*AVAILABLE DATA*:
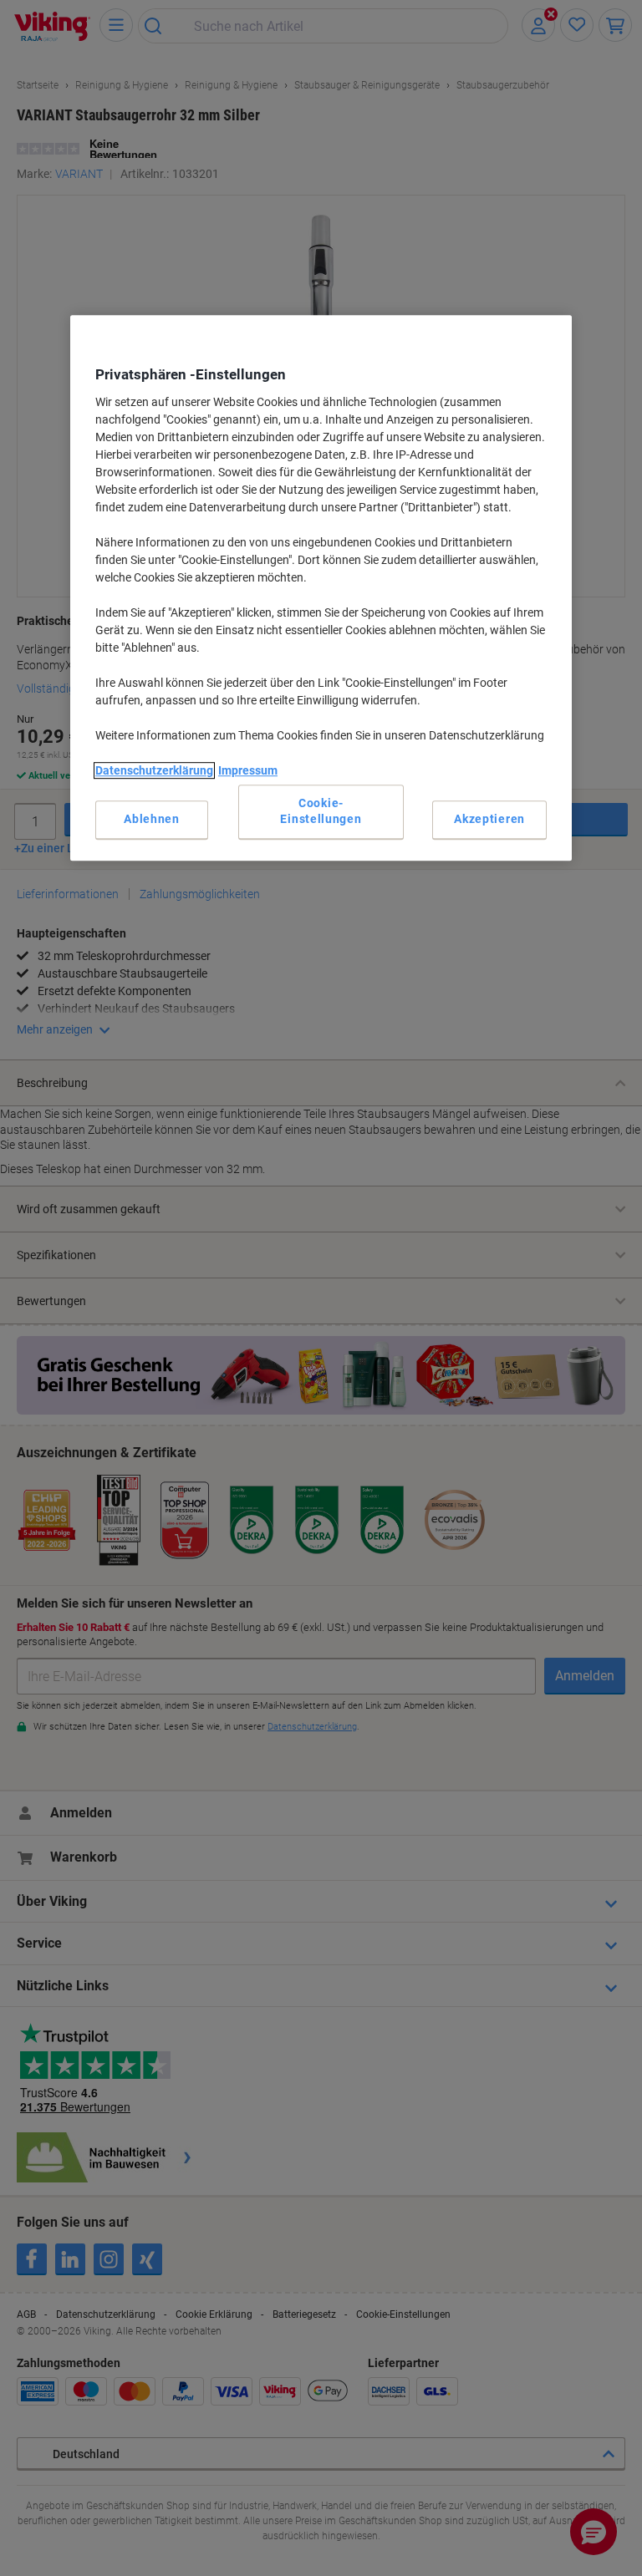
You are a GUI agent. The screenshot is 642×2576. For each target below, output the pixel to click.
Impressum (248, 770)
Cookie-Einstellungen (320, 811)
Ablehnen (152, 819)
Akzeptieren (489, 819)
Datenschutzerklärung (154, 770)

*EXERCISE AIM*: The output must consist solely of the lines from the one containing "Cookie-Einstellungen (320, 811)" through the end of the listing, unaltered.

*REPLY*:
Cookie-Einstellungen (320, 811)
Ablehnen (152, 819)
Akzeptieren (489, 819)
Datenschutzerklärung (154, 770)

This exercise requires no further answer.